Unfortunately for Kalen Dain, he'd been on one of those runs, and unceremoniously abandoned by the smuggler he'd been contracted to protect during the handover. In the confusion, he'd been arrested, and for the last several days, the local governor had been attempting to convince him to turn in his employer.
Convince was not quite the word Kalen Dain would have used to describe what the governor had been doing over the last several days, not if convincing the man included a beating. He had been sorely tempted to betray the smuggler he'd been hired to protect, but in the end, he had not. What they wanted was his employer, not the smuggler, and he knew if he betrayed his employer, he might as well be dead. So, he had not cooperated, vowing to return the favor to the smuggler who'd abandoned him if he was ever fortunate enough to get out of here alive.

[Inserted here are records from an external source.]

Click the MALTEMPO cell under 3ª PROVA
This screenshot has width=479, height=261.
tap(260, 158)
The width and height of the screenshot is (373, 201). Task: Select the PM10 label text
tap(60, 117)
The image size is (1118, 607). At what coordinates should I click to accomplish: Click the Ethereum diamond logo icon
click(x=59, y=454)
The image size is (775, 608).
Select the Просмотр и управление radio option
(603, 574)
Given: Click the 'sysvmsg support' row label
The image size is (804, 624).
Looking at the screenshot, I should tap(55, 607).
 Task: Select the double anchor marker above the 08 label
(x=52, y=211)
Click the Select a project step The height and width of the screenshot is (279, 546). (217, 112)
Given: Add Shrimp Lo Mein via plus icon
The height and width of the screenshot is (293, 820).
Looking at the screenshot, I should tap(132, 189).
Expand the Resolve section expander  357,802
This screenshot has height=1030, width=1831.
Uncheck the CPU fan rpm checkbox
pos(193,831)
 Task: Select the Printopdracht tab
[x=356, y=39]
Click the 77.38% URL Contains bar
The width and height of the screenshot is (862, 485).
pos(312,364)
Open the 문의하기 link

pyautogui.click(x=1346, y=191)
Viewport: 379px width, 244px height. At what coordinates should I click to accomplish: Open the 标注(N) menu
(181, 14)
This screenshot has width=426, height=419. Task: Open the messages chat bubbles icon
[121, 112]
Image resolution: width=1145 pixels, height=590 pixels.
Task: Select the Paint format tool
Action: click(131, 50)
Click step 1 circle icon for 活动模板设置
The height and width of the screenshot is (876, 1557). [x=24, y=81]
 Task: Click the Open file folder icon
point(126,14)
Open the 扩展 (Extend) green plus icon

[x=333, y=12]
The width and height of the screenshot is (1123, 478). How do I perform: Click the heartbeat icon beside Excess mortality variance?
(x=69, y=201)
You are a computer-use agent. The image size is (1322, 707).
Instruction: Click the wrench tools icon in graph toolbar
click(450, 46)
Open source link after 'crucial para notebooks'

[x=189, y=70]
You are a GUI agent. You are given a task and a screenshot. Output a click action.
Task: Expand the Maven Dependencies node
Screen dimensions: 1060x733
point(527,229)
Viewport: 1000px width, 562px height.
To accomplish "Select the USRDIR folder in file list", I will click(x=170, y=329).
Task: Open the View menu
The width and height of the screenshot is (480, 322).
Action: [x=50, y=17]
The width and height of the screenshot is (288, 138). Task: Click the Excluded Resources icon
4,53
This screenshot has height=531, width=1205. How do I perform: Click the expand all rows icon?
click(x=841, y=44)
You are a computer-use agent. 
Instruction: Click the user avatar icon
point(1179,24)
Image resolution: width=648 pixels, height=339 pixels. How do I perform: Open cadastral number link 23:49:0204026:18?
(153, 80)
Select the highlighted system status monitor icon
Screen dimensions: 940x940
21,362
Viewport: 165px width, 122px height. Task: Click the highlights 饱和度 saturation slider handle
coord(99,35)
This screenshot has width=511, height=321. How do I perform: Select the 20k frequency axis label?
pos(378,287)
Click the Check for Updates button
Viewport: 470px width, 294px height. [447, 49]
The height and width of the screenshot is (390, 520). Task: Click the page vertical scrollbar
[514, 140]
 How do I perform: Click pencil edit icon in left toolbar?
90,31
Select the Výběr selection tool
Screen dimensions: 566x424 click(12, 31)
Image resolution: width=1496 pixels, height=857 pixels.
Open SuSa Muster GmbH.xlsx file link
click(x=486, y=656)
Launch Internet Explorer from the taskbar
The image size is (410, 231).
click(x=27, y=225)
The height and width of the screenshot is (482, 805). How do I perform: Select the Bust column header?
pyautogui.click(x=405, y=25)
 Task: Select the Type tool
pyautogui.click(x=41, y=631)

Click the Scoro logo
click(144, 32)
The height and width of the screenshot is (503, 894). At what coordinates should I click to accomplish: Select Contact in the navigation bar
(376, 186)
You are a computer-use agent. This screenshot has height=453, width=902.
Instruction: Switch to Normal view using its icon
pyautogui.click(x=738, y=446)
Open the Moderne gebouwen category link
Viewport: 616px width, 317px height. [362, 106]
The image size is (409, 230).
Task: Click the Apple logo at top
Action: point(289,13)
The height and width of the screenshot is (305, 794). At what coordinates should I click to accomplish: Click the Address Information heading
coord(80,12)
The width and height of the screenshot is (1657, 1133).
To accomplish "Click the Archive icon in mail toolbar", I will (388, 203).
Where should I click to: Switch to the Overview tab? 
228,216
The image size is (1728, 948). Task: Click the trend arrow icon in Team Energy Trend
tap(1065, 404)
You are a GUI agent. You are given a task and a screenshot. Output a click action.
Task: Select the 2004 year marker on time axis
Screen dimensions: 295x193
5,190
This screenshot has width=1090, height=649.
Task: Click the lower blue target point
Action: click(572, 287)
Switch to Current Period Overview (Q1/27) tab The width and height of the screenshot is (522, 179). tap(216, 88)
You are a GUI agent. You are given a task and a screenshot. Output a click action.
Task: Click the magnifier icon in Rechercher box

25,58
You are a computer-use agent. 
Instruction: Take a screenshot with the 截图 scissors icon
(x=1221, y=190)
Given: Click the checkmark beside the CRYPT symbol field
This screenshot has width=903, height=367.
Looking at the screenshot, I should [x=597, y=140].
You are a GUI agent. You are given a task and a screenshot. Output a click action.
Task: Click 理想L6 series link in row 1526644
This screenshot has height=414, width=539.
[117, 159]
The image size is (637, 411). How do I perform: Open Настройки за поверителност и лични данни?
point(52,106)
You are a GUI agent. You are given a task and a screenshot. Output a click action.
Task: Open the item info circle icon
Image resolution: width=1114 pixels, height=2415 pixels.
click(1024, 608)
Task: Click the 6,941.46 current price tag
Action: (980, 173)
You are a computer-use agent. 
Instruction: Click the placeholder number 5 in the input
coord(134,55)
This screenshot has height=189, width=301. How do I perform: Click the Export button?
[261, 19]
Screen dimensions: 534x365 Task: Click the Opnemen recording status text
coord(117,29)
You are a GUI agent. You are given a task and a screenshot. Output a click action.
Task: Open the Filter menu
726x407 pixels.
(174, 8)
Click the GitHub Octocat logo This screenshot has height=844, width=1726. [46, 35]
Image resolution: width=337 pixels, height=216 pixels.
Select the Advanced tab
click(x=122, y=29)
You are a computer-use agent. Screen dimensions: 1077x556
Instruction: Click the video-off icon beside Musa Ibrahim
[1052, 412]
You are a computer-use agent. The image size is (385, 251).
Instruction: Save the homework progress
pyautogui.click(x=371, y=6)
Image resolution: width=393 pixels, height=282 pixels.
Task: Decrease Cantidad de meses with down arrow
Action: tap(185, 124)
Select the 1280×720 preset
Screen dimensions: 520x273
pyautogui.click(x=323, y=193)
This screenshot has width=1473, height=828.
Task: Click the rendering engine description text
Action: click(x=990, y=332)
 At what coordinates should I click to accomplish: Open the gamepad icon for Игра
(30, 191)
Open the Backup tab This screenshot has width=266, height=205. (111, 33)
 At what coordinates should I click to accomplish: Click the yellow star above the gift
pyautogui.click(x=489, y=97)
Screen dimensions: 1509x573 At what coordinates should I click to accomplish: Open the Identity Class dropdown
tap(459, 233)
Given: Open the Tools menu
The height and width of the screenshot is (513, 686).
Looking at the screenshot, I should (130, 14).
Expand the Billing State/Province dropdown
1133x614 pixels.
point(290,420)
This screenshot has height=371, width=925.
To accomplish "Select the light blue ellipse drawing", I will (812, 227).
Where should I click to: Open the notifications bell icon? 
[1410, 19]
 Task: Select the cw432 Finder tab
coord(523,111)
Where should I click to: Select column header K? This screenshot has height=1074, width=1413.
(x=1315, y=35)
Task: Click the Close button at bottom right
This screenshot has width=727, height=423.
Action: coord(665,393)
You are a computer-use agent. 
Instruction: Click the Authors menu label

Apart from his regular "meetings" with the governor, he'd been kept in rigorous isolation. Which made what happened on the sixth day of his incarceration somewhat interesting. Not only was his meal delivered by hand, by one of the guards at the prison block, but embedded in the tray was a datapad, bearing a single line of code. It was a very particular code, one he had come up with for this mission and this mission only, and it translated as follows - Duck.
He didn't have much time to consider what might happen if he didn't do what the single line of code was directing him to do, instinct taking over, in place of logic and reason. He did what that line of code told him to do, ducking for cover, though he was unsure what exactly to expect once he did.
He probably wasn't expecting the ceiling and half the walls of his cell to explode from above him, the recipient of a full-power blast from a ship's guns. As alarms went off and rubble shifted, the smoke cleared to reveal the hovering back end of the ship that had abandoned him here in the first place, its captain braced on the lowered gangway with a heavy blaster rifle in her hands. She peered into the rubble she had created, one hand remotely controlling the hover of her ship.
"Well?" she demanded, shouting over the sound of the chaos she had created. "Are you coming?"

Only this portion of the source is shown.